▶ _ASSIGNMENT_
Look through the data below for the line with "Click the Choose Role heading" and the line with "Task: Select the New Point tool", then output those two and all lines in between, exactly as written.

########################################

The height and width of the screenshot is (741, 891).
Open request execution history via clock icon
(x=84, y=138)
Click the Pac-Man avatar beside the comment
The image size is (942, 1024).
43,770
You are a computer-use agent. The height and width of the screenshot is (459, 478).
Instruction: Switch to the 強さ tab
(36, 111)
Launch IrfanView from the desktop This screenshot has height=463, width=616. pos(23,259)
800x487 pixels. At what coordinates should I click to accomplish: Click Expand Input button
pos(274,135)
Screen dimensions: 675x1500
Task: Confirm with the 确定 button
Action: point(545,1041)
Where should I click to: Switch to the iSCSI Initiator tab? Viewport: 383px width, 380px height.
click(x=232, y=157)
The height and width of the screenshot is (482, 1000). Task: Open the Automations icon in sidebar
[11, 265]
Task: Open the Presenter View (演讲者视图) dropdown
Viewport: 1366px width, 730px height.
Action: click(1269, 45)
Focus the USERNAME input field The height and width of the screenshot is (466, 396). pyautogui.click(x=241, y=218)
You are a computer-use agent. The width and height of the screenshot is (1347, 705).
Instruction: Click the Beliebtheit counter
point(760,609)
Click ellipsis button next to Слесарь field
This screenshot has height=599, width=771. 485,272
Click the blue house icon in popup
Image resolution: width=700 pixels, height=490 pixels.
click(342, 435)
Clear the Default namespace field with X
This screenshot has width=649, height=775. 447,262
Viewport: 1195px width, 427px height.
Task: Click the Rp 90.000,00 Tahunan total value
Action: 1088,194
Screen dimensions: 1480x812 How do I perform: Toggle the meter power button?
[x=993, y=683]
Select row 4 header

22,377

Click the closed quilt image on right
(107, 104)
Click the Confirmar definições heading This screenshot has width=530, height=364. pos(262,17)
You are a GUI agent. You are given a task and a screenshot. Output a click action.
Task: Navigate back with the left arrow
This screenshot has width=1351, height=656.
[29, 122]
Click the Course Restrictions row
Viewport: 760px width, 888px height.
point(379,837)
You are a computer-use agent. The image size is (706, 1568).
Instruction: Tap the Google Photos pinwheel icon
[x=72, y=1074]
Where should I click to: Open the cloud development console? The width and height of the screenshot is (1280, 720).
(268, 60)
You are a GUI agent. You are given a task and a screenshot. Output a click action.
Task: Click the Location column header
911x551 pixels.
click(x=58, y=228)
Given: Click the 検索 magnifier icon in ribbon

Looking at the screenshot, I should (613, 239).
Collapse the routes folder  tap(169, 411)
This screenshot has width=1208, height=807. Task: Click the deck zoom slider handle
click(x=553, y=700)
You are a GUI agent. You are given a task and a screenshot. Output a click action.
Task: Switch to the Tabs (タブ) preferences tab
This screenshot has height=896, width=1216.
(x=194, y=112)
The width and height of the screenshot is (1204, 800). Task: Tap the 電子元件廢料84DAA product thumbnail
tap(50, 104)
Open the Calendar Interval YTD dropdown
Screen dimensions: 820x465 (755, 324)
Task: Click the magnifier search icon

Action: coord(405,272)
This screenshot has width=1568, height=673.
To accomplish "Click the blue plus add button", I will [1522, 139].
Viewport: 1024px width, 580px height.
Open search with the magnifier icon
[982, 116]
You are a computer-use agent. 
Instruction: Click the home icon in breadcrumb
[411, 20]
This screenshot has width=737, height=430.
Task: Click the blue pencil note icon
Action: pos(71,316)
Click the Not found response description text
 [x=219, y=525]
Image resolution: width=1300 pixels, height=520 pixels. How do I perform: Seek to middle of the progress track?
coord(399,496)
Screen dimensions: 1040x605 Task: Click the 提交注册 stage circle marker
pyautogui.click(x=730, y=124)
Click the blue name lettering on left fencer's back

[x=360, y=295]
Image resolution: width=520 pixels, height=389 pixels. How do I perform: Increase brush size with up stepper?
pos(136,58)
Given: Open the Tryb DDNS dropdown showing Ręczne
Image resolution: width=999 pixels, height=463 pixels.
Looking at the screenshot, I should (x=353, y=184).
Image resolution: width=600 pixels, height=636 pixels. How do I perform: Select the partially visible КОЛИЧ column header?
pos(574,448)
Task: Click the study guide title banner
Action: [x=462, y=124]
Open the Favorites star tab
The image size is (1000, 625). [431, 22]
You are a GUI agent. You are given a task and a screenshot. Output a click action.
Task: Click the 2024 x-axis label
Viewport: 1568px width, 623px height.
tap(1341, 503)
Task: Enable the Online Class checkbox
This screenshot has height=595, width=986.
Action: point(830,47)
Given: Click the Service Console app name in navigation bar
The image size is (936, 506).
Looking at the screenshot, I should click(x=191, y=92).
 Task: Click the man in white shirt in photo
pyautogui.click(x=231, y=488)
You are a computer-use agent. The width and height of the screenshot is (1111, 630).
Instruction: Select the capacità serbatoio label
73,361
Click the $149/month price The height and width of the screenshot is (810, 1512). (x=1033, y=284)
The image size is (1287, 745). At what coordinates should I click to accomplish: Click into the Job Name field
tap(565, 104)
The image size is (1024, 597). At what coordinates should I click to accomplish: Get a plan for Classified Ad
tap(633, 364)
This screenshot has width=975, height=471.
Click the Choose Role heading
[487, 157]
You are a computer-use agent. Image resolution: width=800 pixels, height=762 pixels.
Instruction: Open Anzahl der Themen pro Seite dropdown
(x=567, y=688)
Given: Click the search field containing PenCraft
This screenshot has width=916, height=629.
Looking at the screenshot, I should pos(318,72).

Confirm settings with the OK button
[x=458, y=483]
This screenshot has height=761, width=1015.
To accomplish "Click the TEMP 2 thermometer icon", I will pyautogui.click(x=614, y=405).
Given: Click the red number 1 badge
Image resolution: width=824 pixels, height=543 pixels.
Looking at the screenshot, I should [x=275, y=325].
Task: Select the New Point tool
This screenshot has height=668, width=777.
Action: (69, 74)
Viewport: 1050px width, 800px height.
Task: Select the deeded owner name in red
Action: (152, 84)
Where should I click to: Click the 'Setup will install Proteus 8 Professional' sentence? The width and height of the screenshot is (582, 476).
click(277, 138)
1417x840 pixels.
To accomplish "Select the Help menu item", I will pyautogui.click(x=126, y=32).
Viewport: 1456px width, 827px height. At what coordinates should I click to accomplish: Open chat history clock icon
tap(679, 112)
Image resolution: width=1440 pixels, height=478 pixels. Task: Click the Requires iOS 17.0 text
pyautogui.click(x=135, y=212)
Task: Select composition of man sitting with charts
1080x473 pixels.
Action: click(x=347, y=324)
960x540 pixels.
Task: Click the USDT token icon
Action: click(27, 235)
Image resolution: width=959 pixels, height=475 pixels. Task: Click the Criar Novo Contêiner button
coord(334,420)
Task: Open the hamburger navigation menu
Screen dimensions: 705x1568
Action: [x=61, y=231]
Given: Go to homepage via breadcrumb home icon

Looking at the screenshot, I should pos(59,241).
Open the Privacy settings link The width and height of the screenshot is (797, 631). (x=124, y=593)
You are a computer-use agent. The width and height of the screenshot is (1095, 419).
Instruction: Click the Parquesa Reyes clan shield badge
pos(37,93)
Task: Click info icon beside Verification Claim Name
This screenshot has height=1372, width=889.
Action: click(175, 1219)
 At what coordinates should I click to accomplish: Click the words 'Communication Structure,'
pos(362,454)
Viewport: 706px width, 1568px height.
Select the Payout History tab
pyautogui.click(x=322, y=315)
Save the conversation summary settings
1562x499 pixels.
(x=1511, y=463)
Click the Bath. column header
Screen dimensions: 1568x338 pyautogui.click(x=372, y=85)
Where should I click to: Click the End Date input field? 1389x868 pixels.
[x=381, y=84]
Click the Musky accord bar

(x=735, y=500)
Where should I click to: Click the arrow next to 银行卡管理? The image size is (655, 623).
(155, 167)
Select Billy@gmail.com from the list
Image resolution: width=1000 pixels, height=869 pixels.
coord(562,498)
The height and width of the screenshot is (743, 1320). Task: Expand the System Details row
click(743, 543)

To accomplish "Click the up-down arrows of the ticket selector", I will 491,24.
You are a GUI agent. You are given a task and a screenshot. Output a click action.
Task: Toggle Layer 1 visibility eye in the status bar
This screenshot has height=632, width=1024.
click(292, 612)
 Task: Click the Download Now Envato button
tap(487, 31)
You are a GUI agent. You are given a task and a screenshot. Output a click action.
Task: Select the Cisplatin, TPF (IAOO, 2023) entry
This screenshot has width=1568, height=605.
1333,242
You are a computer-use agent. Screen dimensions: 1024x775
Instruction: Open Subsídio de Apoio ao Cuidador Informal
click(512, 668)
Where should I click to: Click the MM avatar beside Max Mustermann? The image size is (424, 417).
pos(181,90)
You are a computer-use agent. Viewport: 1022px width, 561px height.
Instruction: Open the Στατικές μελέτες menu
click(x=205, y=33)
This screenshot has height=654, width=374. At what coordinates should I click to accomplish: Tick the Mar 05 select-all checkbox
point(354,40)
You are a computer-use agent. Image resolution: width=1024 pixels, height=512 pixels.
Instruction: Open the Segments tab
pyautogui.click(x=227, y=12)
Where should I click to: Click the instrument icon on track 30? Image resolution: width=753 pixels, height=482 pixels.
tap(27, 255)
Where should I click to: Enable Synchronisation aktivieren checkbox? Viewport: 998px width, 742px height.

########################################

▶ _RESPONSE_
Click the Choose Role heading
[487, 157]
You are a computer-use agent. Image resolution: width=800 pixels, height=762 pixels.
Instruction: Open Anzahl der Themen pro Seite dropdown
(x=567, y=688)
Given: Click the search field containing PenCraft
This screenshot has width=916, height=629.
Looking at the screenshot, I should pos(318,72).

Confirm settings with the OK button
[x=458, y=483]
This screenshot has height=761, width=1015.
To accomplish "Click the TEMP 2 thermometer icon", I will pyautogui.click(x=614, y=405).
Given: Click the red number 1 badge
Image resolution: width=824 pixels, height=543 pixels.
Looking at the screenshot, I should [x=275, y=325].
Task: Select the New Point tool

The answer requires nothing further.